Quasi-normally-off MESFET logic for high-performance GaAs IC's

Abstract

The stringent pinchoff voltage control required by the normally-off GaAs FET logic approach appears to be a very serious limitation to its LSI capability. This paper presents the operation and performance of a more tolerant logic IC approach intented to succeed in manufacturing high-performance digital GaAs IC's with LSI complexities. The so-called MESFET's are utilized, i.e., transistors operating as enhancement-mode devices but having a pinch-off voltage indifferently positive or negative (-0.3 to +0.2 V typically). As well as the genuine normally-off logic, quasi-normally-off digital IC's require a single power supply with a small voltage value (about +3 V).
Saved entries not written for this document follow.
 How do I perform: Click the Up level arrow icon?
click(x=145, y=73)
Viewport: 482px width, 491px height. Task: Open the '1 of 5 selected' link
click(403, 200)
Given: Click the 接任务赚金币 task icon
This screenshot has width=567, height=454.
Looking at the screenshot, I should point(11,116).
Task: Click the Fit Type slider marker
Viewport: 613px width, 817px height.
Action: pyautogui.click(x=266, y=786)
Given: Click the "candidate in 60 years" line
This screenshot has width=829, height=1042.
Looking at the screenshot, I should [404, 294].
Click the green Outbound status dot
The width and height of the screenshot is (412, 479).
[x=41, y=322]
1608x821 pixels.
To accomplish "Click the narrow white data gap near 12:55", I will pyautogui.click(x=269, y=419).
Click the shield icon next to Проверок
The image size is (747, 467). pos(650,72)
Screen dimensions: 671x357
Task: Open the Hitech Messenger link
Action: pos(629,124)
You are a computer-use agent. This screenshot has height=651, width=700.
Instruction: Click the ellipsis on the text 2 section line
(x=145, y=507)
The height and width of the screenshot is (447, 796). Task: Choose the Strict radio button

Six alternative circuit configurations, which exhibit different complexity-performance tradeoffs, have been studied by computer simulation. Furthermore, file performance capability of this logic was experimentally tested on 11-stage ring-oscillator circuits fabricated with 1 × 35 µm gate MESFET's. Minimum propagation delays in the range 95-135 ps (depending on the logic gate configuration) and speed-power products of 200-250 fJ (at V_{DD} = 2.5 V) were achieved. From these results, propagation times in the range 100-200 ps and figures of merit of 50-200 fJ can be expected for logic gates with 10-20-µm FET geometry and LSI-circuit fan-in/loading conditions.